- Problem -
Each record that follows should be transcribed word for word.

-- Records for this exercise follows --

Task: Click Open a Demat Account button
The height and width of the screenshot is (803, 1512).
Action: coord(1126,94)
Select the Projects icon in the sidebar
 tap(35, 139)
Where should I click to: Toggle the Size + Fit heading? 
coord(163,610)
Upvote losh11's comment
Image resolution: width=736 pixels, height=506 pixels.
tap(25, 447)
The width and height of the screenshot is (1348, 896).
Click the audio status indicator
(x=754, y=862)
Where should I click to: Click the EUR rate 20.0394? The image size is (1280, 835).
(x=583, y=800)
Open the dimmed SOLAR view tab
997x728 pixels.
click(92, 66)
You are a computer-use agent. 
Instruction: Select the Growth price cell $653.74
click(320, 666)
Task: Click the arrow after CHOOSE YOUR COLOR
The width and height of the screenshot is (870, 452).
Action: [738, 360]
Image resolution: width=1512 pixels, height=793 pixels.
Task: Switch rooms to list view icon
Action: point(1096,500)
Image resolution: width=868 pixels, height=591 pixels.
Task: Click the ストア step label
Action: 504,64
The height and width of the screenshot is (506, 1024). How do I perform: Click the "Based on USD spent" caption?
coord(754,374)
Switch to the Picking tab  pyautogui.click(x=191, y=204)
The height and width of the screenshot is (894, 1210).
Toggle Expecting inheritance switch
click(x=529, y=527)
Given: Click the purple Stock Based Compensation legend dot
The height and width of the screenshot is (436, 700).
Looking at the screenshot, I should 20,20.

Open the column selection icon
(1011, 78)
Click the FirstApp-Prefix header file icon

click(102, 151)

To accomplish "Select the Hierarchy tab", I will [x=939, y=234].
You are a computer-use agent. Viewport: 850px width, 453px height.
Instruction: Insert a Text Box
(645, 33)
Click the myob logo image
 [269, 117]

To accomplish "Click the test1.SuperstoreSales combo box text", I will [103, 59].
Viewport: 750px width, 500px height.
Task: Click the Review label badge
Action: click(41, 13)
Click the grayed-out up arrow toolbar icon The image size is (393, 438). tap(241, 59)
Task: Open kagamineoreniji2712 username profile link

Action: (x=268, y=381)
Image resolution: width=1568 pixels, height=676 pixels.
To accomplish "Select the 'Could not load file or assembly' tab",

-- Records for this exercise concluded --

- Expected answer -
Task: Click Open a Demat Account button
The height and width of the screenshot is (803, 1512).
Action: coord(1126,94)
Select the Projects icon in the sidebar
 tap(35, 139)
Where should I click to: Toggle the Size + Fit heading? 
coord(163,610)
Upvote losh11's comment
Image resolution: width=736 pixels, height=506 pixels.
tap(25, 447)
The width and height of the screenshot is (1348, 896).
Click the audio status indicator
(x=754, y=862)
Where should I click to: Click the EUR rate 20.0394? The image size is (1280, 835).
(x=583, y=800)
Open the dimmed SOLAR view tab
997x728 pixels.
click(92, 66)
You are a computer-use agent. 
Instruction: Select the Growth price cell $653.74
click(320, 666)
Task: Click the arrow after CHOOSE YOUR COLOR
The width and height of the screenshot is (870, 452).
Action: [738, 360]
Image resolution: width=1512 pixels, height=793 pixels.
Task: Switch rooms to list view icon
Action: point(1096,500)
Image resolution: width=868 pixels, height=591 pixels.
Task: Click the ストア step label
Action: 504,64
The height and width of the screenshot is (506, 1024). How do I perform: Click the "Based on USD spent" caption?
coord(754,374)
Switch to the Picking tab  pyautogui.click(x=191, y=204)
The height and width of the screenshot is (894, 1210).
Toggle Expecting inheritance switch
click(x=529, y=527)
Given: Click the purple Stock Based Compensation legend dot
The height and width of the screenshot is (436, 700).
Looking at the screenshot, I should 20,20.

Open the column selection icon
(1011, 78)
Click the FirstApp-Prefix header file icon

click(102, 151)

To accomplish "Select the Hierarchy tab", I will [x=939, y=234].
You are a computer-use agent. Viewport: 850px width, 453px height.
Instruction: Insert a Text Box
(645, 33)
Click the myob logo image
 [269, 117]

To accomplish "Click the test1.SuperstoreSales combo box text", I will [103, 59].
Viewport: 750px width, 500px height.
Task: Click the Review label badge
Action: click(41, 13)
Click the grayed-out up arrow toolbar icon The image size is (393, 438). tap(241, 59)
Task: Open kagamineoreniji2712 username profile link

Action: (x=268, y=381)
Image resolution: width=1568 pixels, height=676 pixels.
To accomplish "Select the 'Could not load file or assembly' tab",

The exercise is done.